GIVEN TEXT:
How many words can you lift from another writer’s work before it becomes plagiarism?
I raised the question in a correspondence this week with a columnist who use a lot of identical and similar words from a magazine article. And I raised them with the columnist’s editor, who rejected the magazine writer’s accusation that he had been plagiarized.
The magazine writer, Dan Carlinsky, called the matter to my attention after I had written some posts about plagiarism by Fareed Zakaria. I was reluctant to take up the case. My plate is full with a variety of personal and professional matters, and I’m reluctant to start becoming a plagiarism cop. But I decided to hear him out, and the editor’s dismissive response helped me decide that I needed to blog about this.
I take plagiarism and attribution seriously, and the editor, publisher and corporate executive Carlinsky dealt with in this case didn’t appear to take the matter seriously.
This is going to be a long post, because I’m quoting the stories and some emails about the stories extensively. I hope you’ll stick with it and answer the questions I ask at the end. Before I proceed, though, I should note that I emailed four people involved, inviting their response:
- The columnist, Kevin Collier of the Grand Haven Tribune in Michigan.
- Cheryl Welch, who was director of content and audience development at the Grand Haven Tribune and is now managing editor for Spectrum Health in Grand Rapids, Mich. If you’re wondering about that long title she had at the Tribune, the headline announcing her departure called her “editor.”
- Kevin Hook, publisher of the Tribune.

PROBLEMS TO WORK ON:
1) Reproduce the part of the plagiarism post from "This is going" to "of the Tribune.".
2) According to the plagiarism post, why was the writer reluctant to take up Dan Carlinsky's case? Answer in one to three sentences.
3) Write what comes next in the post on plagiarism, picking up after its last line.

DATASET EXCERPT:

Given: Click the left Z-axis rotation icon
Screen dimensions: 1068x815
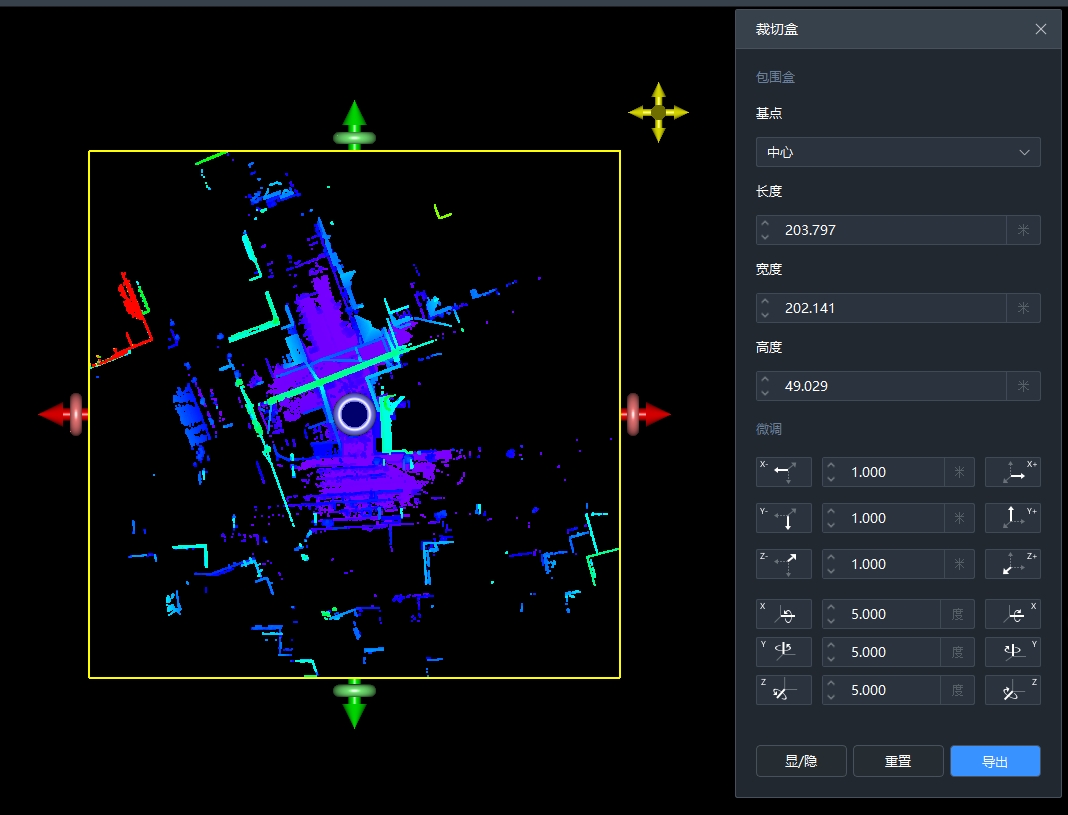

EXPECTED RESPONSES:
1)
This is going to be a long post, because I’m quoting the stories and some emails about the stories extensively. I hope you’ll stick with it and answer the questions I ask at the end. Before I proceed, though, I should note that I emailed four people involved, inviting their response:
- The columnist, Kevin Collier of the Grand Haven Tribune in Michigan.
- Cheryl Welch, who was director of content and audience development at the Grand Haven Tribune and is now managing editor for Spectrum Health in Grand Rapids, Mich. If you’re wondering about that long title she had at the Tribune, the headline announcing her departure called her “editor.”
- Kevin Hook, publisher of the Tribune.

2) The writer's plate was full with a variety of personal and professional matters. The writer also didn't want to start becoming a plagiarism cop.

3)
- Doug Phares, president of the Sandusky Newspaper Division.
Carlinsky had emailed Welch, Hook and Phares about his accusations of plagiarism and copyright violation, so I wanted to give them and Collier a chance to respond before I published anything about the case. My only response was a short email from Phares:
Mr. Buttry, we look forward to reading your blog entry if you choose to write one.
Thank you.
So I’ll let their emails to Carlinsky speak for them. They appear to be genuine and Phares’ response seems to indicate they are at least familiar with his accusations.
Carlinsky is an author and freelance journalist who has written for the New York Times, and other publications. He spent five years as vice president/contracts at the American Society of Journalists and Authors. In 2006 or 2007, he wrote a story for Chicago magazine about the life and death a century earlier of romance novelist Myrtle Reed. Reed was married in Grand Haven, Mich., a city on the Eastern shore of Lake Michigan. (In his later emails to the Tribune, Carlinsky said the story was published 2006. The online version says it was published June 7, 2007.)
Carlinsky didn’t cite a lot of specific sources in his story, but included this umbrella attribution:
Aided by dozens of contemporary newspaper and magazine accounts, commentaries by those who knew her, court papers, and Reed’s own books and letters, I made a journey into a shaded corner of Chicago society at the turn of the last century.
In 2012, Collier wrote a column about Reed’s Grand Haven connection (that link will take you to a paywall; Carlinsky sent me a screen grab of the column that was readable but fuzzy, so I’m not posting it here).
Collier’s column cited stories from the Grand Haven Tribune files as well as stories from the Chicago Tribune and New York Times. He didn’t mention Chicago magazine, but Carlinsky noted several similarities:
In the Chicago magazine story, Carlinsky wrote:
McCullough could rarely get anywhere on time, so when he didn’t show up at Dearborn Station for their wedding trip, Reed, hardly surprised, left without him. He caught up with her 12 hours later, explaining that he had been having his shoes shined.
Collier’s column said:
Reportedly, husband James Sydney McCullough rarely arrived anywhere on time. When he didn’t show up at the Dearborn, Mich., station for their wedding trip, Reed, hardly surprised, left without him. He caught up with her 12 hours later, explaining that he had been having his shoes shined.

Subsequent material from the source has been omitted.